Sous le coup du diagnostic, le retentissement du cancer et de ses traitement sur la vie sexuelle est un sujet difficile à aborder. Conscients de la peur que suscite l’annonce d’un cancer, les praticiens concentrent leur message sur le traitement. Cependant, les patients ont besoin d’informations, d’autant que l’approche thérapeutique des troubles de la sexualité, souvent d’origine iatrogène, est multiple.
Les traitements pharmacologiques peuvent être utilisés précocement du fait d’une organicité probable. Chez l’homme, après prise en compte de l’âge, des pathologies associées (diabète, hypertension artérielle, dyslipidémie…), les traitement proposés sont les inhibiteurs de phosphodiestérase et les injections intracaverneuses de prostaglandine qui, dans ce cas, ont une efficacité moindre que dans la population générale.
Chez la femme, la sécheresse vaginale, cause fréquente de dyspareunie, est un problème à prendre en charge rapidement. Une crème à base d’estrogène et/ou un lubrifiant facilitent les rapports sexuels. Les traitements mécaniques, tels les dilatateurs vaginaux après radiothérapie pelvienne, font l’objet d’indications précises.
Maintenir un vie sexuelle épanouie est de toute manière difficile, lorsque le corps est atteint, l’estime de soi ébranlée. Le recours aux sexologues et/ou aux psychologues est une possibilité.
Session « Les jeunes oncologues à Eurocancer » avec le concours de l’Aerio (Association d’enseignement et de recherche des internes en oncologie) et présidée par le Pr Jean-Philippe Spano (groupe hospitalier Pitié-Salpêtrière, Paris).
(1) Matthew G et al.

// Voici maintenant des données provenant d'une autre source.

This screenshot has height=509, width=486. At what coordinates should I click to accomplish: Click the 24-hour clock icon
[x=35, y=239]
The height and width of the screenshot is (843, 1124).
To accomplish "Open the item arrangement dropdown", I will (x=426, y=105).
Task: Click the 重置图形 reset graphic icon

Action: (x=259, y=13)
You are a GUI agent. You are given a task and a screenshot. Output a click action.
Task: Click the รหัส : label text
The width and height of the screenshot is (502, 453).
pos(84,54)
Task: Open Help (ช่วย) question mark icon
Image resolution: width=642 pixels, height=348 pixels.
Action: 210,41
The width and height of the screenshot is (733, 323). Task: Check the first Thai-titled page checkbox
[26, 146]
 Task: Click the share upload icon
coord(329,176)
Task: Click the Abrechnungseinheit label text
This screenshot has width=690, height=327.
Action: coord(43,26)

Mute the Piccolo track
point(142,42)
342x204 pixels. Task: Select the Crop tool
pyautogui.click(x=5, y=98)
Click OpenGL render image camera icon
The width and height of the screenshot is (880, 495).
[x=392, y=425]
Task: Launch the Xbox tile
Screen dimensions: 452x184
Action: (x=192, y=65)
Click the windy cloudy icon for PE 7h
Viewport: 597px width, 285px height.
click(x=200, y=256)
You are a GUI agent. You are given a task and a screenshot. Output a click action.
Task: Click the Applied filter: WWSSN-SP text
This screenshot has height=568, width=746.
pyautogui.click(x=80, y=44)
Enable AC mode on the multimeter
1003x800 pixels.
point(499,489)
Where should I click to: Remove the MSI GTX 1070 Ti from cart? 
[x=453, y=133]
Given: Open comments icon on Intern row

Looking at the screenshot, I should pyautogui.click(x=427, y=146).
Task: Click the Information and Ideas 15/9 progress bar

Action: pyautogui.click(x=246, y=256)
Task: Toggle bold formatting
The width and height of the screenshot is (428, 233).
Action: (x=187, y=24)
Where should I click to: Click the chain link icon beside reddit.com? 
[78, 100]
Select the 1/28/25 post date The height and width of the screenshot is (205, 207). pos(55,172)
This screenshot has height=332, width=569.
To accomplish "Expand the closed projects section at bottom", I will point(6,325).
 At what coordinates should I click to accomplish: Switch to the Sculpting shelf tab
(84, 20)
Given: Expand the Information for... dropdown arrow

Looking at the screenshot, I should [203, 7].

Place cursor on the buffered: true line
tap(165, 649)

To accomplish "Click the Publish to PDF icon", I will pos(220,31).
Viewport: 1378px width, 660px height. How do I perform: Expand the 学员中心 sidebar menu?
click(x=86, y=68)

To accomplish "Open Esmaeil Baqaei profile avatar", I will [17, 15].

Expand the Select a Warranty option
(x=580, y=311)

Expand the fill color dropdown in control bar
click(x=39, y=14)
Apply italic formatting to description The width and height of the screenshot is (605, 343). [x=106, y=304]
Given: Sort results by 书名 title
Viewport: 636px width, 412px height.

Sexual Dysfunction after Radical Prostatectomy : Prevalence, Treatment, Restricted Use of Treatments and Distress. « J Urol », 2005 ; 174 : 2105-21010.
(2) Duffy CM et al. Discussion Regarding Reproductive Health for Young Women with Breast Cancer Undergoing Chimiotherapy. « J Clin Onco », l 2005 ; 23 : 766-773.
(3) Berglund G, Nystedt M et al. Effect of Endocrine Treatment on Sexuality in Breast Cancer Patient : a Prospective Randomised study ; « J Clin Oncol », 200 ; 174 : 258-262.
(4) Huddart RA et al. Fertility, Gonadal and Sexual Fonction in Survivors of Testicular Cancer. « Br J Cancer », 2005 ; 93 : 200-207.